EXERCISES TO COMPLETE:
[a] Do these statements agree with the internship account? (i) The second interview included the internship point of contact, Mansur. (ii) The internship lasted a full year. (iii) Most days at the internship were spent teaching computer classes.
[b] Continue the internship account from its last sentence.

I remember getting ready for my first interview. It was early in the morning, but 1:00 in Rome. I told my roommates, “You can’t come into the living room, and if you do you have to be quiet!” I picked out a business casual top, and paired it with my pajama pants. Then, I opened up Zoom and gave myself a pep talk for my first meeting with Paola and Chiara. They answered my call, and said they needed five more minutes. After they hung up, I had a mini panic attack. I forgot they would have accents!
Despite my first panic attack, my interview process was very easy, and Paola and Chiara were very easy to talk to (even with an accent!). My second interview was with Paola, Chiara, and my internship point of contact, Mansur. I remember the three had a conversation in Italian, and all I could think was “Oh no, they must be talking about me!” All of my worry was for nothing though, because upon my arrival in Italy, I quickly realized I had interviewed with some of the kindest people in all of Rome.
My internship was at Joel Nafuma Refugee Center, right in the heart of Rome. My days mostly consisted of working in the Supply Room, handing out materials such as clothes, tissues, shower supplies, and shoes to refugees. I also had some other responsibilities such as teaching computer classes and working with the Human
Rights lawyers once a week. Even though I only worked at my internship for a month, it was a life changing experience. Not only was I able to work with some extremely caring individuals, but I was also able to work with extraordinarily brave and inspiring refugees.

DATASET SECTION:
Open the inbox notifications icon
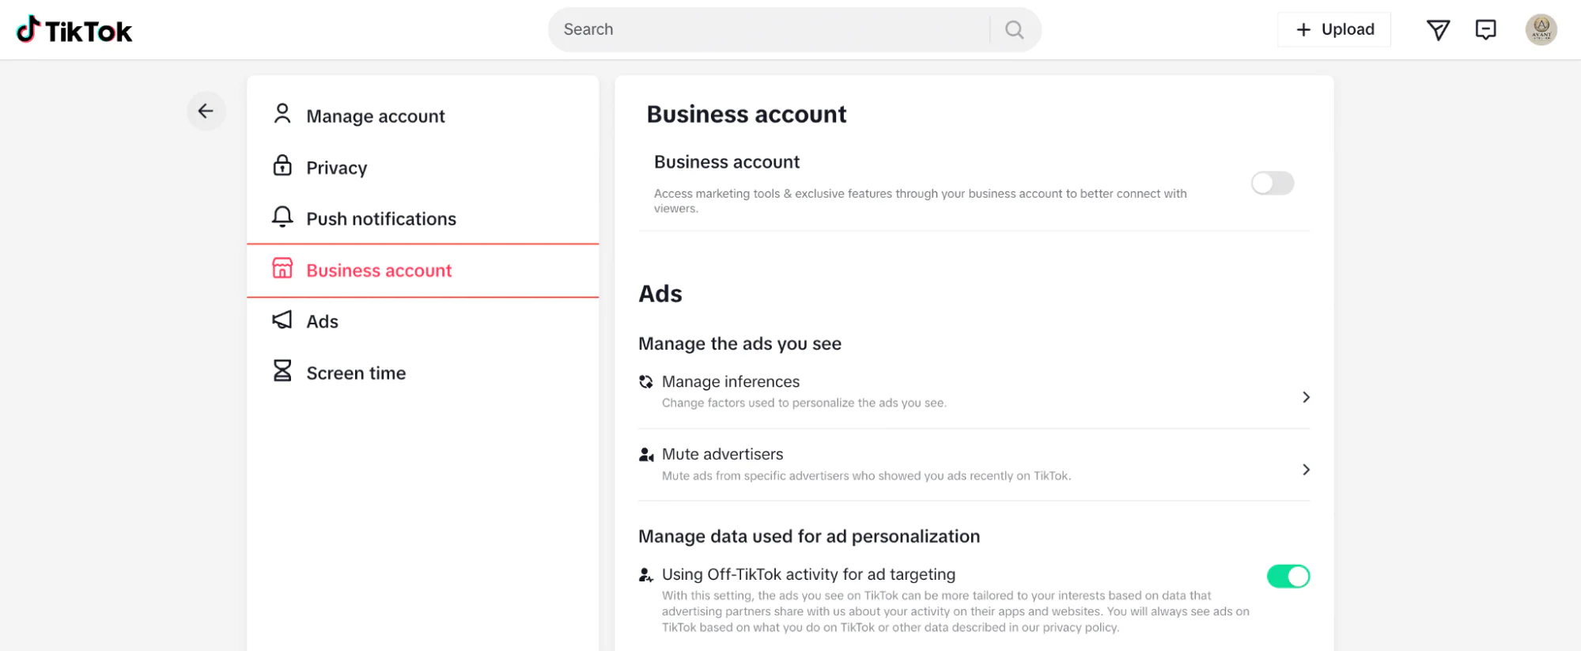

RESULTS FOR THE EXERCISE:
[a]
(i) Yes: "My second interview was with Paola, Chiara, and my internship point of contact, Mansur."
(ii) No: "I only worked at my internship for a month"
(iii) No: "My days mostly consisted of working in the Supply Room"

[b]
With my unexpected and quick return to the United States, my biggest regret is that I wasn’t able to say goodbye to the friends that I made at JNRC. Unfortunately, the center had to close its doors due to coronavirus before I had the chance to see them again. Now that I am at home in the States, I often find myself thinking about the many refugees in Rome who now have nowhere to go with the center being closed.
During these trying times when we are all safe and healthy in our homes, it is important that we think about those who can’t quarantine at home, those who don’t have a home to go to.
I pray every day for the health of all the refugees I worked with. I wish I could be back at JNRC, handing out the supplies that refugees so
desperately need. I may physically be in the United States, but my heart remains in Rome with all the amazing people I met including the Arcadia staff, my coworkers, and of course the many refugees.